● Problem description
Copy the records word for word, everything from the line containing "You are a GUI" down to the line containing "This screenshot has", including both of those lines. Omit the pictures from your answer.

● The records
· · ·
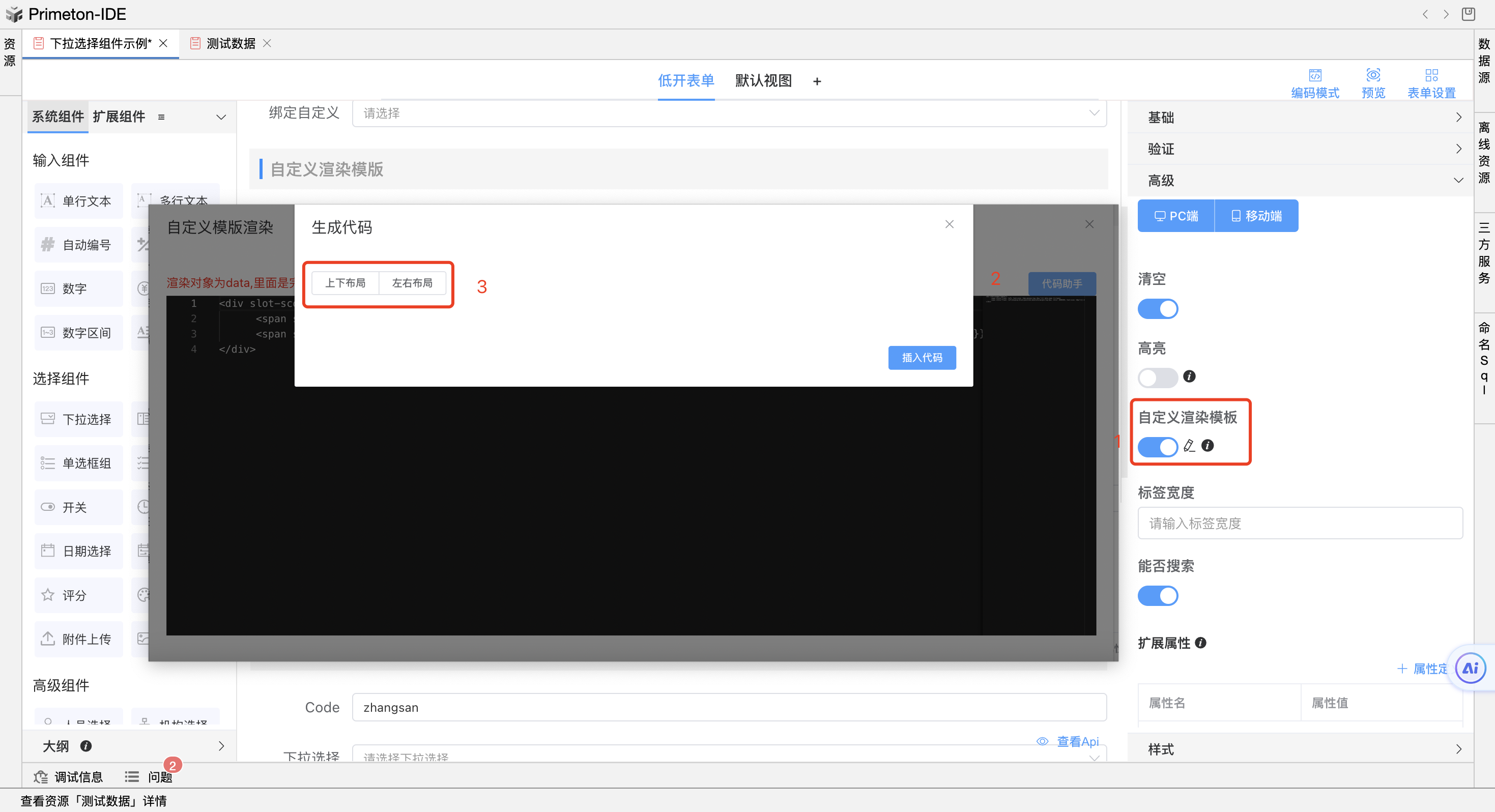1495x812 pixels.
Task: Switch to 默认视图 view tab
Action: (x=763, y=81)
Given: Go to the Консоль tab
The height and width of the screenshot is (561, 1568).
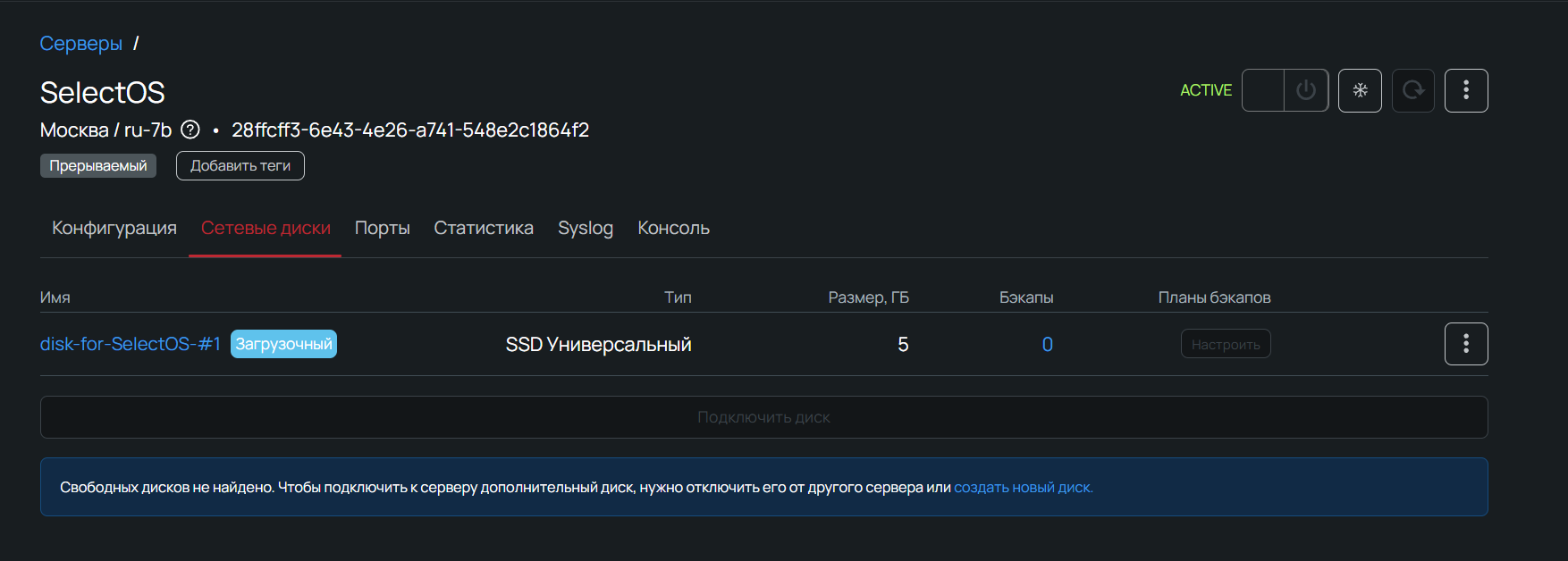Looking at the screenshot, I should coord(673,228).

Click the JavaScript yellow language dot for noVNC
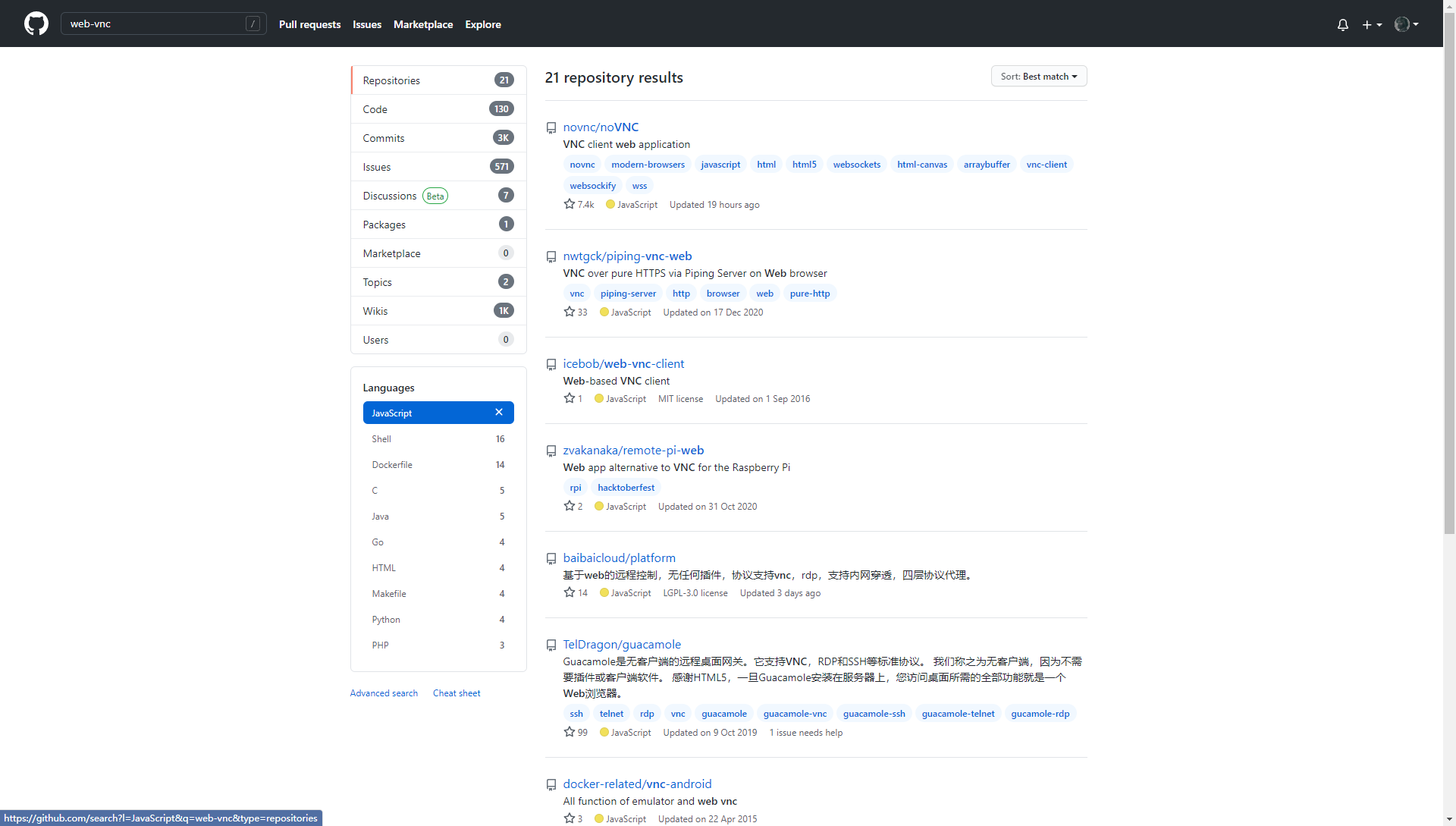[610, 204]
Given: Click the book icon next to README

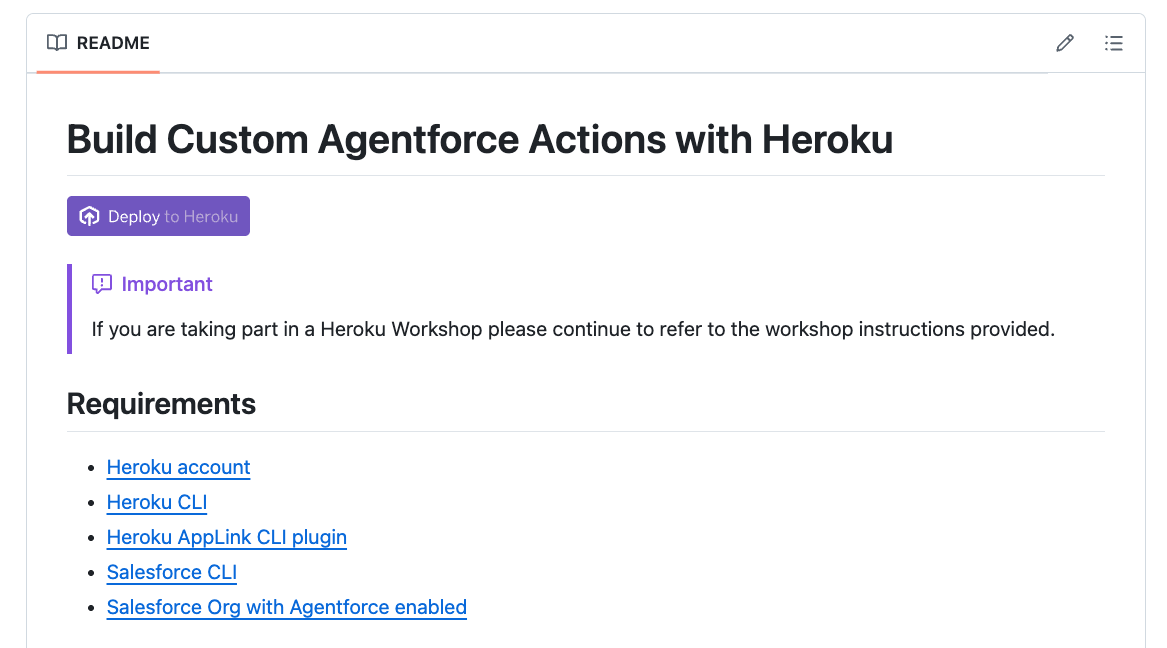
· · ·
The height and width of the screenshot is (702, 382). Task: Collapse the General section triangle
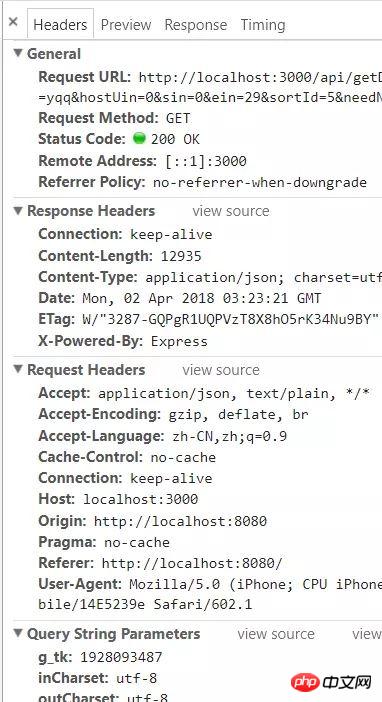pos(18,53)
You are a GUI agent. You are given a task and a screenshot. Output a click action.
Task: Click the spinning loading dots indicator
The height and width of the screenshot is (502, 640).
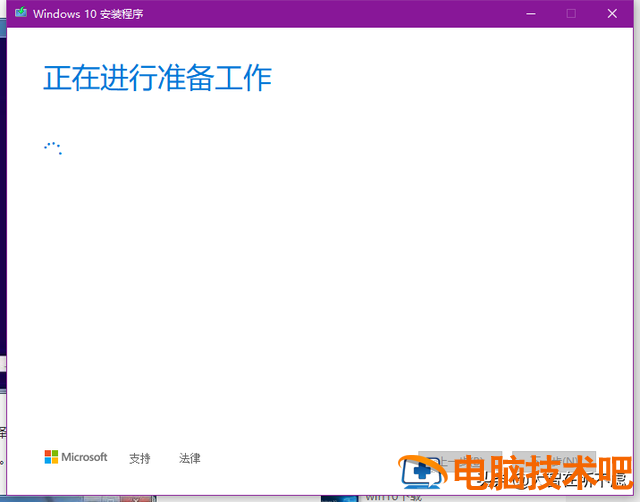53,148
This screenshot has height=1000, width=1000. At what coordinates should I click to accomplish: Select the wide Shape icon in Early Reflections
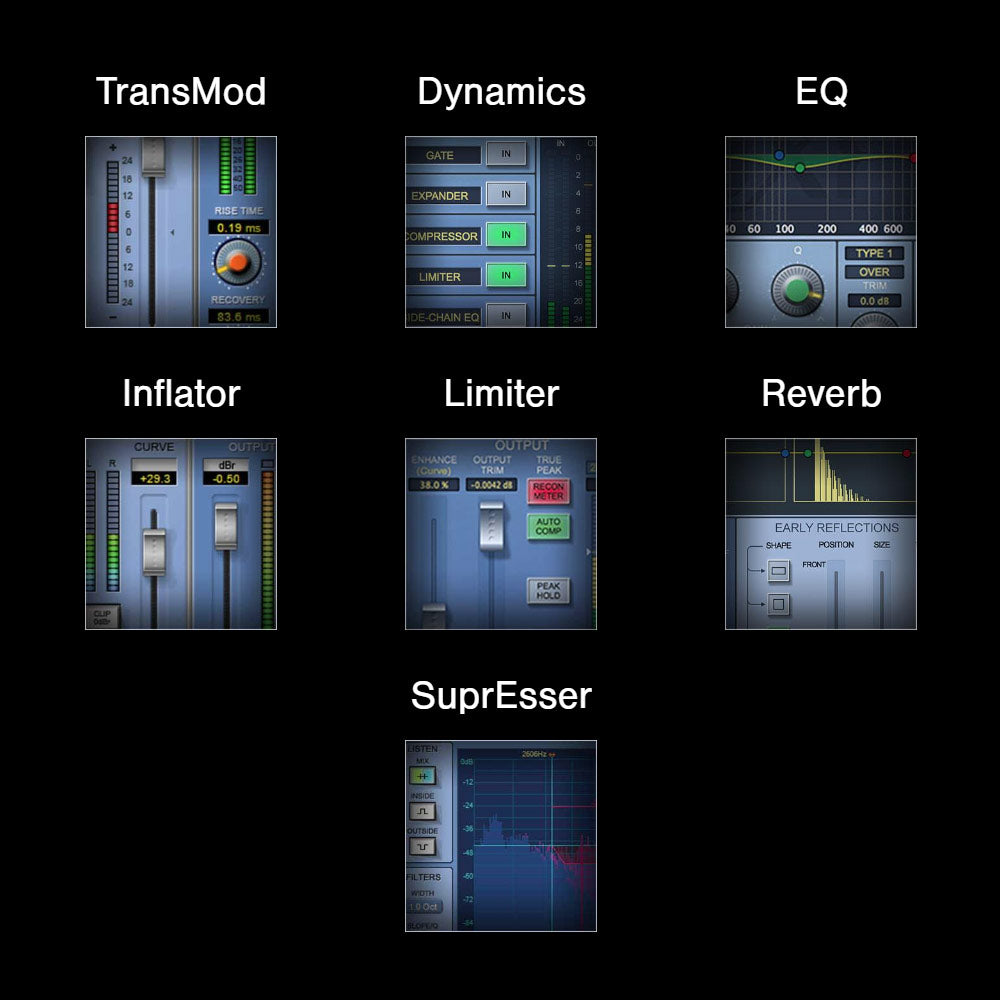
· · ·
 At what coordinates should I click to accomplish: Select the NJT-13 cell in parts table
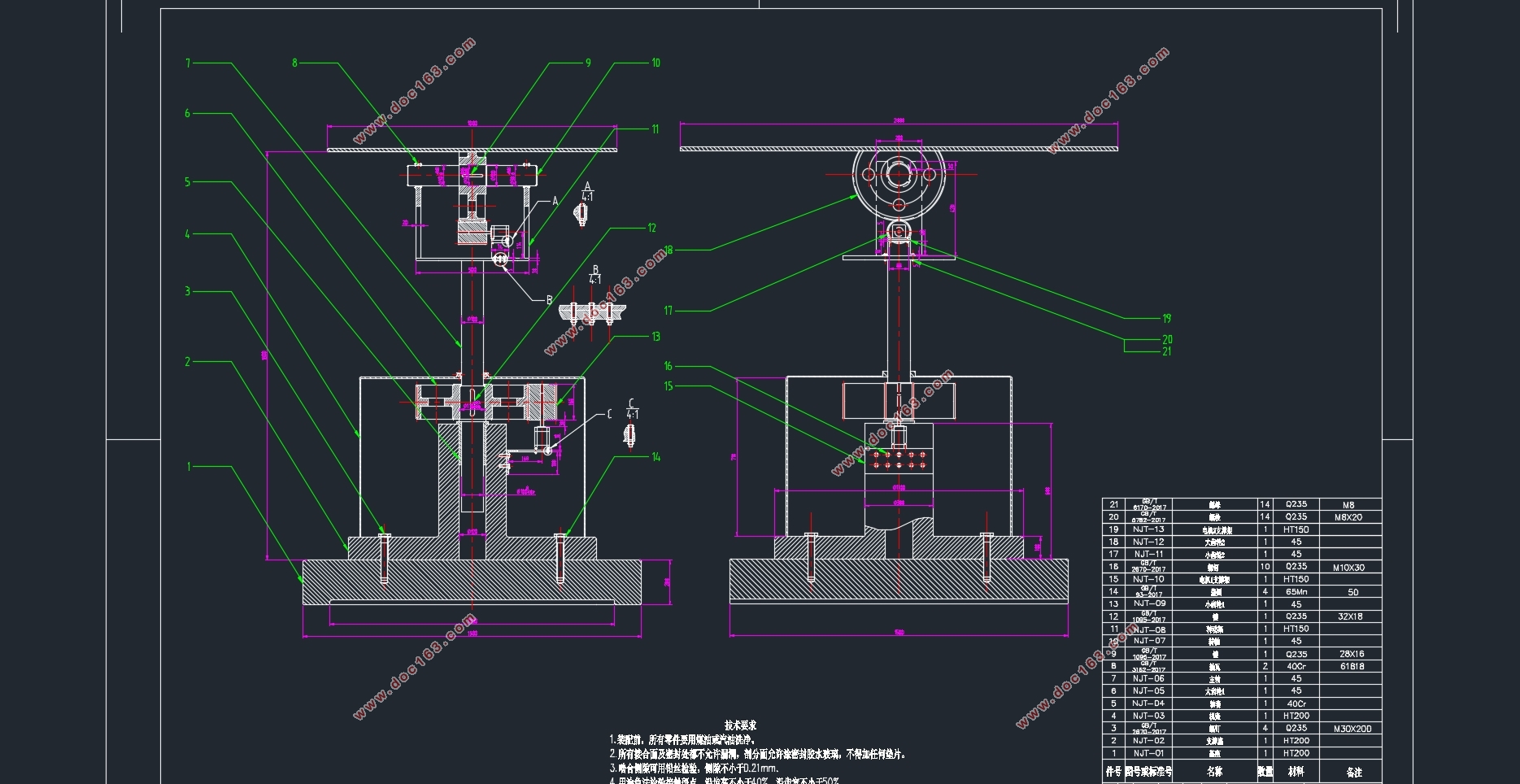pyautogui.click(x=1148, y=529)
· · ·
● Task solution
You are a GUI agent. You are given a task and a screenshot. Output a click action.
Task: Click the spinning loading dots indicator
The height and width of the screenshot is (502, 640).
53,148
This screenshot has height=1000, width=1000. At what coordinates should I click to accomplish: Select the wide Shape icon in Early Reflections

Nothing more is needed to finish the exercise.